Input: arr[] = {1, 2}
Output: 0
Explanation: There is only one pair of integers with absolute difference | arr[1] − arr[2] | = | 1- 2 | = 1. So there is no need to delete any integer from the given array.

Input: arr[] = {2, 5, 1, 2, 2}
Output: 2
Explanation: After deleting 1 and 5, the array A becomes [2, 2, 2] and the absolute difference between each pair of integers is 0.

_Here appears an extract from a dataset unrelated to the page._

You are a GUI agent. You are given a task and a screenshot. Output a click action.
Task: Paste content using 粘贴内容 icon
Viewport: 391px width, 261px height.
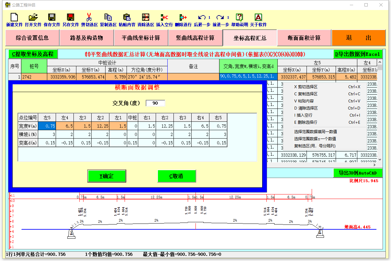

Approach: The given problem can be solved by counting the frequencies of array elements and print the result based on the following observations:

  • If the maximum frequency among all the array elements is 1, then all (N – 2) elements must be removed.
  • Otherwise, the maximum number of array elements that must be removed is (N – maximum frequency) such that all array elements are the same and the difference between any two pairs of elements is the same.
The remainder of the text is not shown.